Le ministre de la Sécurité publique Gilad Erdan annonce les candidats au poste de chef de la police pour succéder à Roni Alsheich, le 13 septembre 2018. (Roy Alima/Flash90)
Le ministre de la Sécurité publique Gilad Erdan annonce les candidats au poste de chef de la police pour succéder à Roni Alsheich, le 13 septembre 2018. (Roy Alima/Flash90)

Le ministre de la Sécurité publique, Gilad Erdan, a attribué lundi la récente vague de violence dans les communautés arabes israéliennes à la culture de leurs résidents, déclenchant des accusations de racisme de la part de députés arabes.

« Il s’agit d’une société très, très — mille fois — très violente », a ainsi déclaré  Gilad Erdan à Radio Jérusalem. « Cela est lié à la culture là-bas. De nombreux conflits qui se règlent ici au tribunal sont traités avec un couteau ou une arme à feu là-bas. »

Il a également indiqué que dans la société arabe, « une mère donne à son fils la permission de tuer la sœur, car elle fréquente un homme qui ne plaît pas à la famille ».

Ses propos surviennent dans un contexte de manifestations contre la recrudescence de la criminalité et de la violence meurtrière organisées à travers le pays ces derniers jours, des milliers de manifestants s’étant rassemblés pendant le week-end.

Selon la police, plus de 70 meurtres ont été commis dans les communautés arabes cette année – presque autant que sur les deux années précédentes – alors que les Arabes, qui forment 20 % de la population générale, représentent plus de la moitié de toutes les victimes de meurtre dans le pays.

Les députés de la Liste arabe unie Ayman Odeh et Ahmad Tibi lors d’une manifestation contre les violences, le crime organisé et les meurtres récents au sein de la communauté arabe à Majd al-Krum, le 3 octobre 2019 (Crédit : David Cohen/Flash90)

« Au lieu d’assumer sa responsabilité de veiller à la sécurité de tous les citoyens du pays, Erdan préfère se cacher derrière des propos racistes et de rejeter la responsabilité sur ceux qui sont assassinés », a réagi Ayman Odeh, chef de la Liste arabe unie, dans un communiqué.

Il a également accusé le ministre, ayant autorité sur la police, de considérer les Arabes israéliens comme des « ennemis » et de refuser de les protéger contre les groupes criminels.

Le député Ahmad Tibi, numéro 2 de l’alliance des partis arabes, a fait savoir que sa formation était en train de discuter de la façon dont réagir aux commentaires de Gilad Erdan. Le ministre doit rencontrer jeudi les députés de la Liste arabe unie, une réunion décidée avant la tenue de ces propos.

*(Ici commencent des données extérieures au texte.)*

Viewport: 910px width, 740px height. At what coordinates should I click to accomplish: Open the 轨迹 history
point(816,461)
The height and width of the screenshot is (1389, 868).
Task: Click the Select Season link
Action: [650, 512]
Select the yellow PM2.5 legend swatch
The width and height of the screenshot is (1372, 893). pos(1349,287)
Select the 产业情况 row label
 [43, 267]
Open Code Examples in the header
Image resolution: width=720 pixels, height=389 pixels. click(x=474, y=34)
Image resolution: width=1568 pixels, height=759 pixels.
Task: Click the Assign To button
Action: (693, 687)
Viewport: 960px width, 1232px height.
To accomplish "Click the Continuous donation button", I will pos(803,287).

Yousef Jabareen, également député de la Liste, a accusé Gilad Erdan de faire porter la faute aux victimes.

« La culture en faute est celle de la culture raciste au pouvoir qui perçoit les citoyens arabes comme des citoyens de seconde zone et des membres d’une culture inférieure », a-t-il ainsi écrit sur Twitter.

À la suite de ces critiques, Gilan Erdan a assuré que ces paroles avaient été déformées et sorties de leur contexte.

« Le principal responsable de la lutte contre le crime et la violence dans la société arabe est le gouvernement et la police », a-t-il twitté. « La population arabe… respecte la loi. »

Pour réduire la violence, a-t-il néanmoins ajouté, « il existe des normes culturelles dans des pans de la population arabe » qui doivent être dénoncées, « les crimes d’honneur, les vendettas, les meurtres familiaux et les armes illégales ».